_Your task:_ From the first line to the last, write out the records exactly, leaving out images.

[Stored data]
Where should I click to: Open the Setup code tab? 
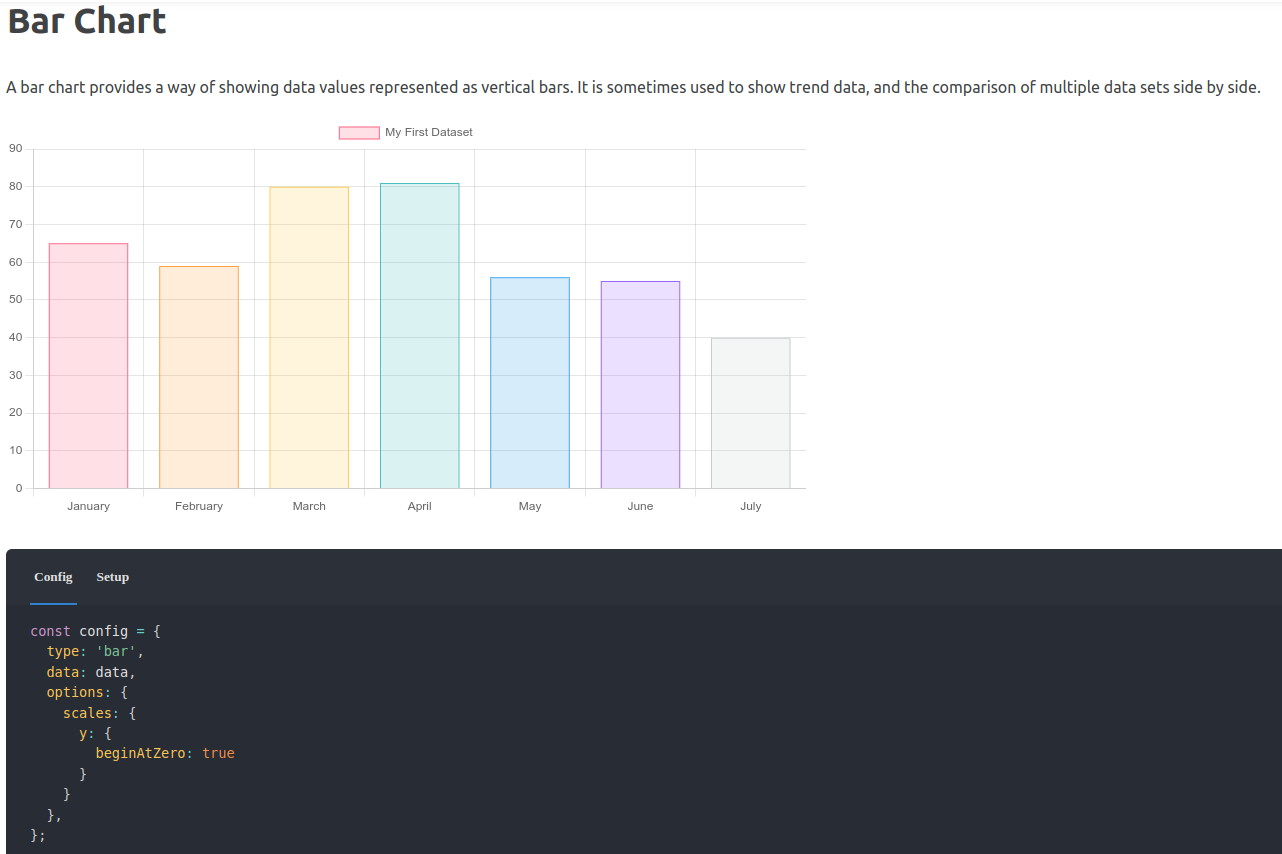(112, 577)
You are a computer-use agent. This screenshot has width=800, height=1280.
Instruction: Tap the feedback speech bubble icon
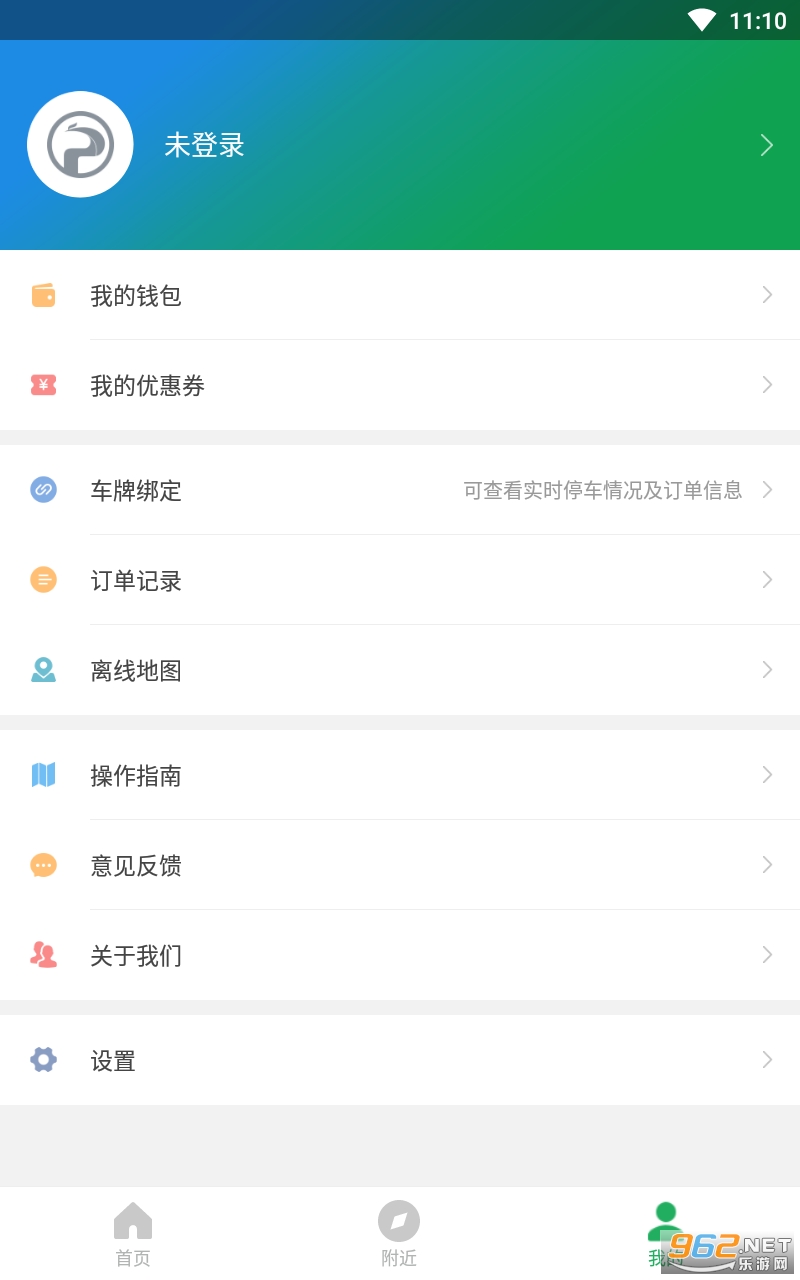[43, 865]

_Result:_
Where should I click to: Open the Setup code tab? 
(112, 577)
You are a computer-use agent. This screenshot has width=800, height=1280.
Instruction: Tap the feedback speech bubble icon
[43, 865]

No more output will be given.